‘Broadband for all’ a failure for many

Assemblymember Marjorie Byrnes, R-Caledonia, and Senator George Borrello, R-Sunset Bay.

All you have to say is “broadband access” and the frustration is palpable. Our offices have been inundated with calls and messages from parents, business owners and community leaders who are tired of Albany’s promises to bring high-speed internet access to their communities.

As your representatives in the New York State Assembly and Senate, we want you to know that we hear you and are fighting to bring 21st century connectivity to our region.

We are taking steps to hold the governor responsible for his pledge to bring broadband internet access to all of New York State.

Our mission is critical. People across the 133rd Assembly District and the 57th Senate District lack reliable high-speed broadband internet. Many have no access at all.

It wasn’t supposed to be like this.

In 2015, Governor Cuomo established the NY Broadband Program, which he called the “Broadband for All” program. Funded with $500 million in taxpayer money, it was supposed to kick start the state’s broadband internet expansion and be complete by 2018. It’s 2020 and we’re still waiting for “Broadband for All.”

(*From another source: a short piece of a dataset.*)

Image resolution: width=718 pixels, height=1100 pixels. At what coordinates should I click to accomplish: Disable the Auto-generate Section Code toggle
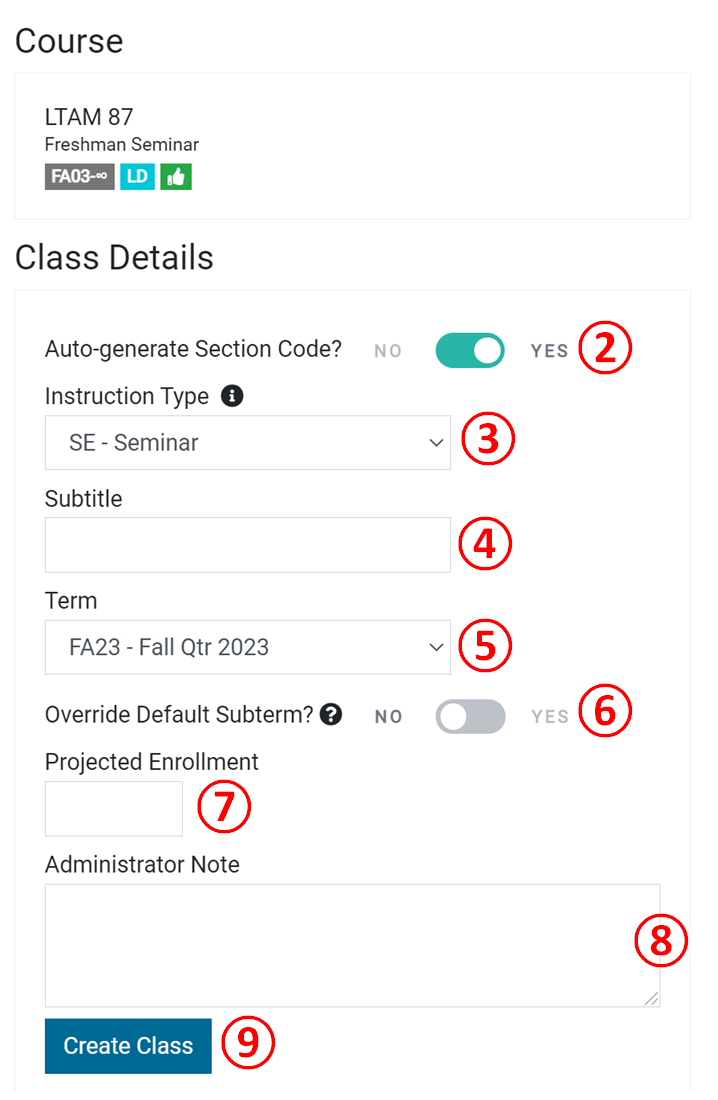pos(470,348)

As if the delay wasn’t bad enough, Governor Cuomo passed a tax on fiber optic cable in state rights-of-way as part of the 2019-2020 state budget. The fee is charged by the foot, which disproportionately impacts rural regions and makes broadband expansion projects cost prohibitive for most carriers.

Senator Borrello introduced Senate Bill 8858 to repeal this counterproductive tax and called the governor out for saying he supports broadband access while enacting regressive taxes that hold the process back. Charging for the use of state rights-of-way is a disincentive to expansion. No fee is charged for water, sewer, phone or electrical lines in state rights-of-way, because those utilities are essential for homes and businesses

While Governor Cuomo claims his Broadband for All initiative has brought broadband internet to 98 percent of New Yorkers, that figure is widely acknowledged to be extremely inaccurate.

Senator Borrello has called on the New York State Public Service Commission to independently research and accurately identify all areas of New York State that lack broadband access.

There are financial resources available to help support broadband projects. In 2017, New York State was awarded $170 million from the Federal Communications Commission (FCC) under the Connect America Fund for broadband expansion. To date, our state has only received $55.4 million of that money.

Assemblywoman Byrnes and her colleagues in the Assembly Republican Conference requested accelerated release of the remaining funds by the end of 2020. At the same time, a letter was sent to the governor and state legislative leaders seeking the creation of a fair allocation process to ensure that funds received from the federal government are distributed to rural areas.

Livingston County has also applied for a USDA grant to bring over 400 miles of fiber optic cable to Livingston County’s most rural and underserved areas.

We have submitted letters of support for this application, stressing the need for our constituents in rural, underserved areas.

The COVID-19 pandemic made the importance of broadband access clear. Those with high-speed internet connections were able to take remote school classes, conduct business, and connect with family and friends.

Those without broadband connections were isolated and without the resources they needed.

Parents were forced to drive their children to fast-food restaurant parking lots to access wi-fi so their kids could download schoolwork. Many adults, forced to work from home, found they could not do so efficiently and effectively without broadband.

Broadband is no longer a luxury or something that’s “nice to have.” It’s a necessity and we need increased access to high-speed internet connections as soon as possible.

What experts call the digital divide is actually a digital chasm and the pandemic made that crystal clear. Even this year’s census, which is vitally important to the allocation of government funding, is being conducted online. Undercounting members of our communities will cost us money that is vitally needed for programs.

The 2020 federal CARES Act, passed in response to the pandemic, includes funding for broadband expansion. We have asked President Trump and our congressional representatives to make sure our rural areas receive a significant portion of that funding due to the disproportionate impact of COVID on New York.

We know our constituents can compete with anyone from anywhere in the world as long as they have a level playing field. The lack of widespread broadband accessibility is unfair and it’s holding our regional economy back.

We are fighting to bring you the broadband access you need and deserve.

Marjorie Byrnes, R-Caledonia, represents New York’s 133rd Assembly District, which includes all of Livingston County and parts of Monroe and Steuben counties.

George Borrello, R-Sunset Bay, represents New York’s 57th Senate District, which includes parts of Livingston County and all of Allegany, Cattaraugus and Chautauqua counties.